Alongside the inevitable horror, there is always a certain comedy involved in the collapse of authoritarian regimes. The performative projection of strength and infallibility reaches a point of absurdity at which it starts to look like obvious weakness: brittle, slightly silly and too fragile to withstand even the slightest challenge. Power becomes paranoia – and it becomes impossible not to laugh.
So it was with East Germany through the 1980s. The country struggled to establish much in the way of cultural soft power so sport became critical to the government’s sense of itself. Athletes were co-opted into the service of the state whether they liked it or not. “Medal intensive” sports such as track and field events and gymnastics were prioritised. There was a ruthless churn of contenders until the best prospects were identified. Many were pumped full of performance-enhancing drugs before being unleashed upon the sporting world like a squad of tracksuit-wearing Terminators.

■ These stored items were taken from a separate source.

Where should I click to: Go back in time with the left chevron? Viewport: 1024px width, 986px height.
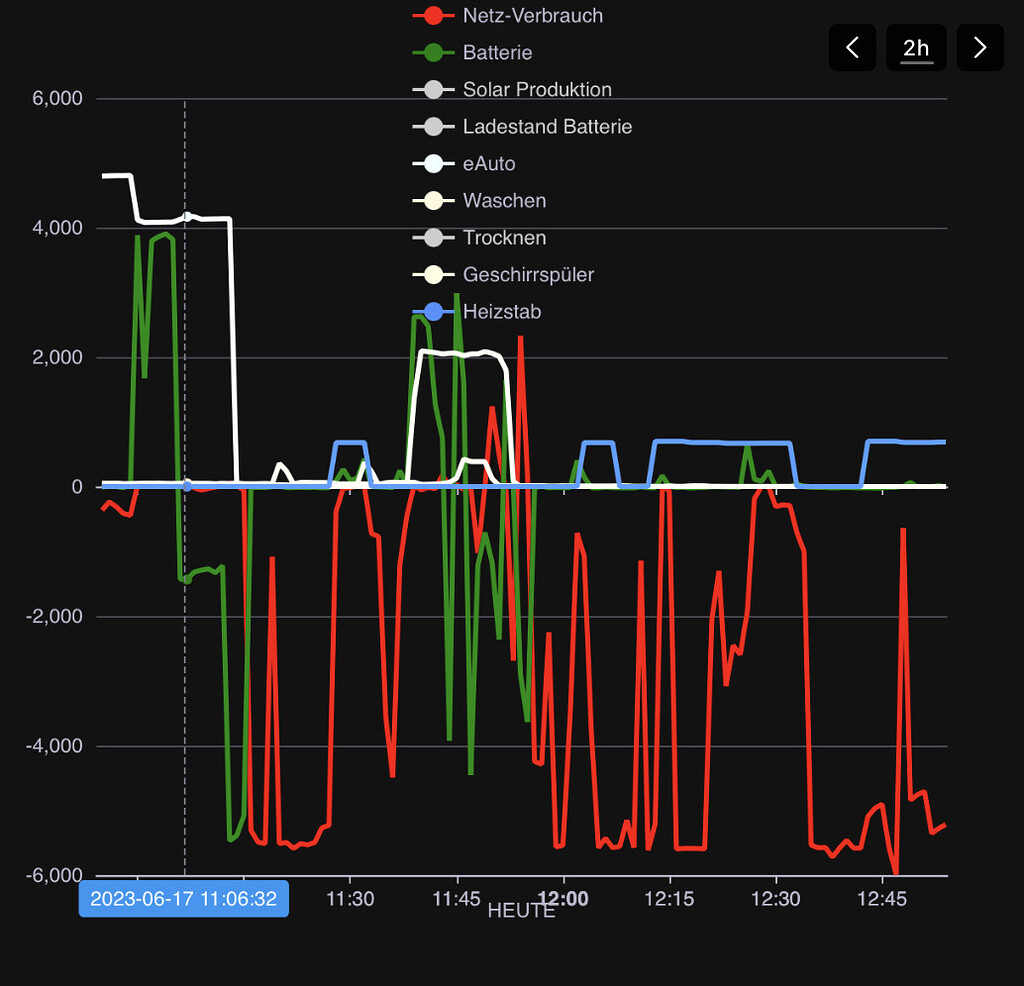852,47
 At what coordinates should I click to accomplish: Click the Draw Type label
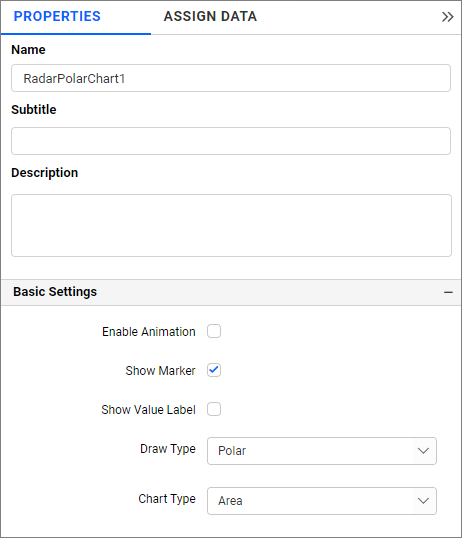click(x=168, y=449)
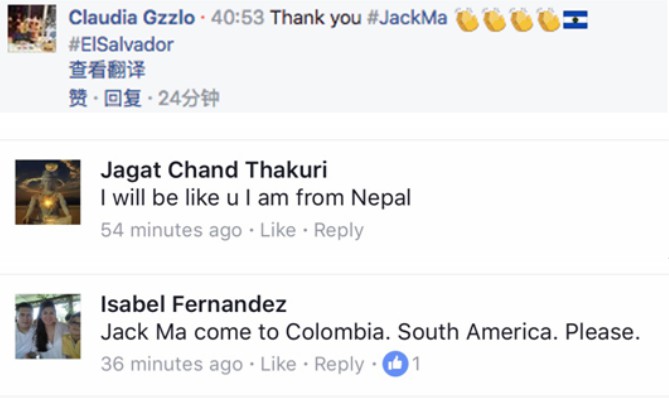
Task: Open the #ElSalvador hashtag
Action: point(121,44)
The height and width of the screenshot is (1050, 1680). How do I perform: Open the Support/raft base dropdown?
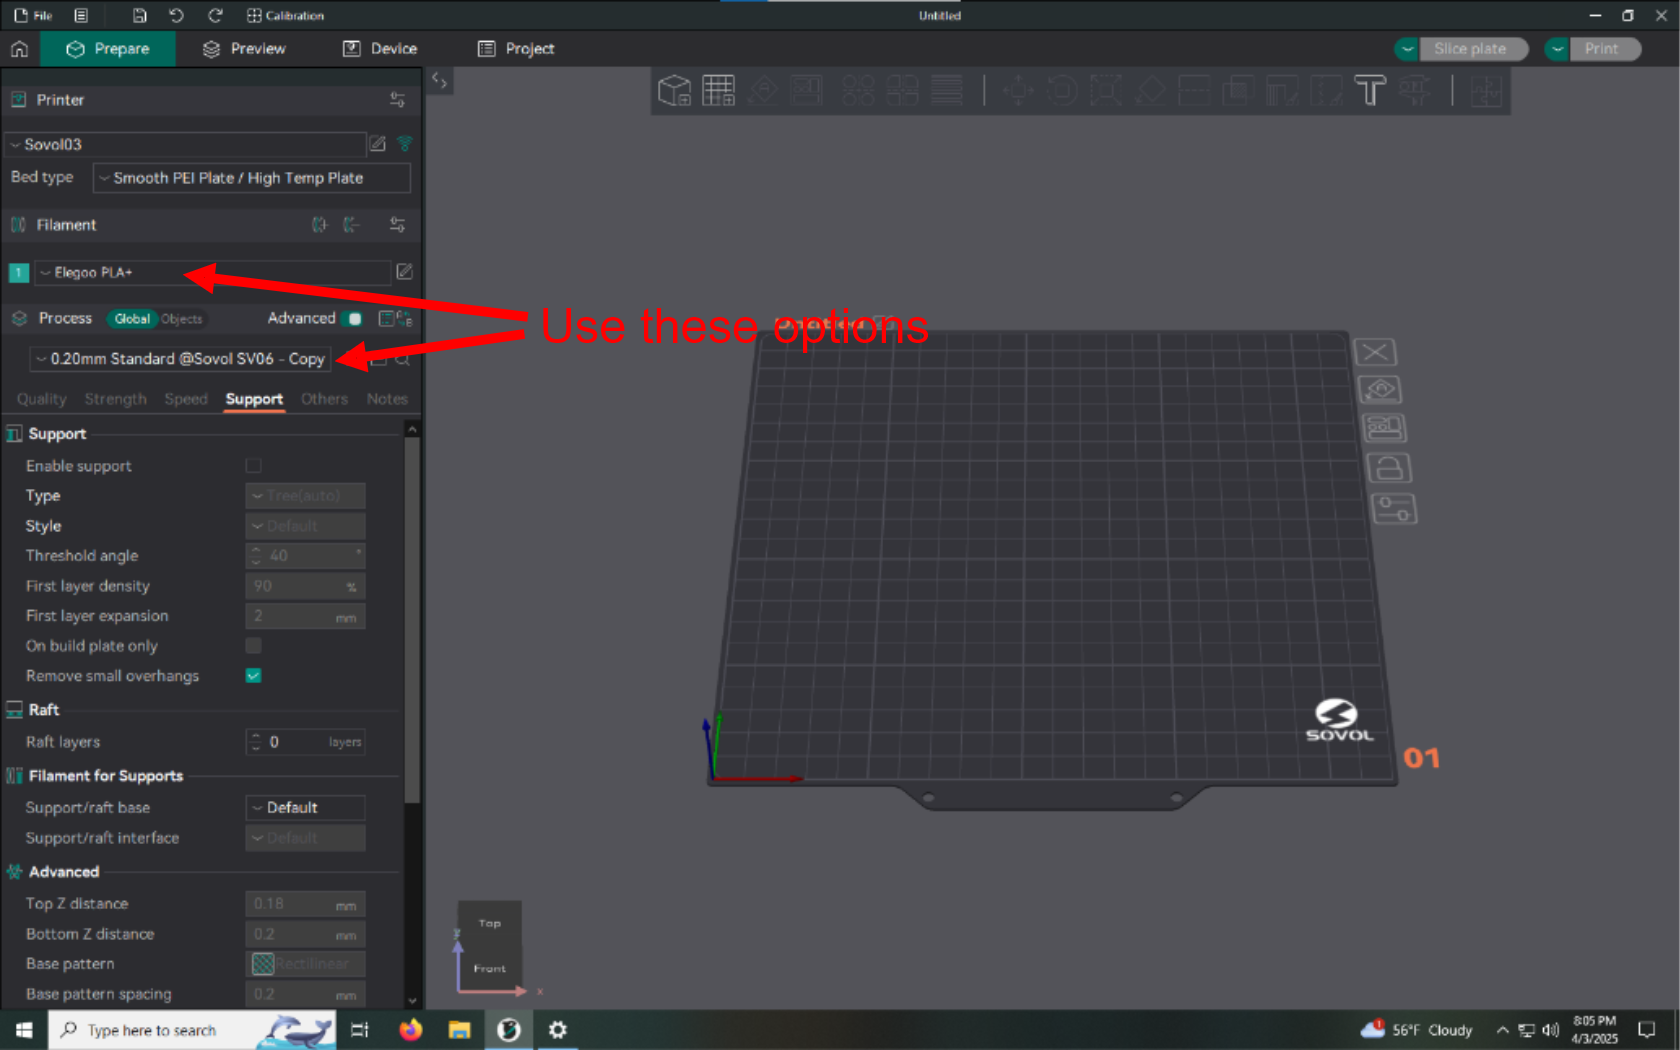click(305, 808)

But in some (although not all) ways, football was different. Football – and the culture surrounding it – has a truculent, unbiddable quality. Football’s mass popularity and universal appeal makes it difficult to control in quite the same way. Still, as this fascinating documentary shows, that isn’t to say that no one tried. It’s just that happily, they didn’t quite succeed. Or at least, their success had huge, unintended consequences.
We begin with the simultaneously nasty and pathetic figure of Erich Mielke. Mielke was the head of the East German secret police, the notorious Stasi. The Stasi specialised in close observation and interference; in infiltrating every aspect of East German life. At some point in the late 1970s, Mielke decided that it was the turn of his favoured football team, Berliner FC Dynamo (BFCD) to become successful. The best players found themselves inexorably nudged in their direction. Certain referees were chosen for crucial matches with predictable results. Much of the footage makes it hilariously clear that some games were effectively show trials – manipulated by officialdom until the “correct” outcome was arrived at.

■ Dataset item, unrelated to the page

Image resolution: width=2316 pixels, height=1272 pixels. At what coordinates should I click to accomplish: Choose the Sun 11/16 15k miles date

But all was not well. Using interviews with players and fans, Stasi FC traces the cracks in the facade as they widen. The first real wobble came in 1979 when BFCD midfielder Lutz Eigendorf sought political asylum after a game in West Germany. He left behind a wife and children in the East – who soon became intimately acquainted with the ways of the Stasi. Eigendorf himself didn’t have much better luck. He died, in what remains a mysterious and contested traffic accident, in 1983. That his fate didn’t dissuade other players from attempting similar escapes tells its own story – two other East German players later escaped to the West after slipping their state-appointed minder in a department store on an away trip. Amusingly, the minder seems to have been distracted from his duties by the trappings of western decadence that surrounded him.
It is around this point that a documentary about football becomes a documentary about pretty much everything but football. BFCD were, by the mid-80s, cruising to title after title. But, in a development that should have been surprising to absolutely no one – although it apparently was to Mielke – the choreography of success was getting boring. Furthermore, to the regime, it was getting dangerous, too. By 1987, as BFCD were celebrating their ninth consecutive title, their fans had started turning their backs on the pitch during games. As one fan says, by that point they “weren’t really there for the football”. By the following year, as the team achieved a tenth “triumph”, their fans could have travelled to the game in a single taxi. Elsewhere, crowd unrest and violence was growing – but in stark contrast to football hooliganism in the UK around this time, it was taking on a revolutionary and almost heroic quality.
It’s hard to decide the extent to which this atmosphere of dissent fed into the events that followed. And wisely, the documentary pulls back from making any grandiose claims about football having brought down the Berlin Wall. But what does seem certain is that anti-BFCD feeling on the terraces began to feed into and interact with a more generalised anti-authoritarianism. The anonymity and relative safety in numbers provided by football fandom has always incubated a certain wildness – it’s striking to see that used as a force for good.
As for BFCD, the club now competes in the fourth tier of German football. But it’s hard to imagine that despite this apparent fall from grace, supporting them now isn’t more fun. For Stasi FC, a certain redemption has been achieved in failure. And their tragicomic journey goes on.
• Stasi FC aired on Sky Documentaries and is available on Now TV.